Architecture and the Anxieties of Location
Tuesday, November 1, 2016
The Architectural League of New York, in association with Bengal Foundation, presents an evening of presentations and discussions to consider the “anxieties of location” especially in the context of South Asian architecture.
What seems obvious for a building – location – is at the core of a perennial architectural anxiety that could be both projective and productive. What Milan Kundera writes about the tension of writing between the obligation to the “smaller context”, the nation, and the desire to be recognized in the “supranational history” of a world theater, is also evident in architecture. Such an oscillation continues to affect the production of architecture especially in many Asian contexts. In the rumble-tumble of globalization, the locational theme appears in the work of an architect like Marina Tabassum in Bangladesh as an ethical practice akin to a resistance, and in the work of an architect like Rafiq Azam as an ecological aesthetic covering both ends of the oscillation.

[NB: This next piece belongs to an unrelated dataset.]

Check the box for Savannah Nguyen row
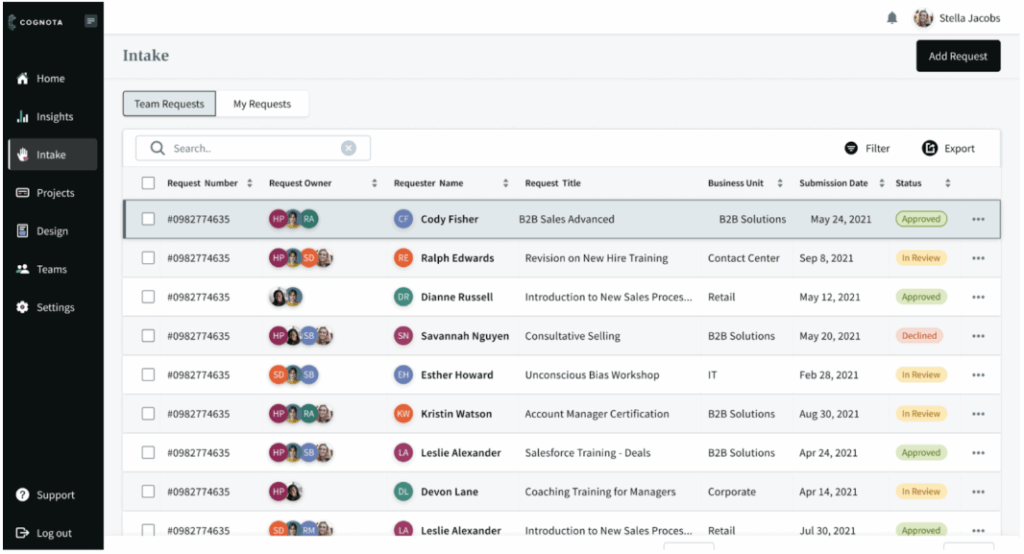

The Architectural League of New York nurtures excellence in architecture, design, and urbanism, and stimulates thinking and debate about the critical design and building issues of our time. As a vital, independent forum for architecture and its allied disciplines, the League helps create a more beautiful, vibrant, innovative, and sustainable future.
For more information, see here.
This event is free and open to all. Advance reservations are sold out. Reserved tickets will be honored until 7:15 p.m. the night of the program.
Additional tickets may become available the night of the event. Those interested in attending are invited to join a standby line, beginning at 6:30 p.m., and, as space allows, will be seated.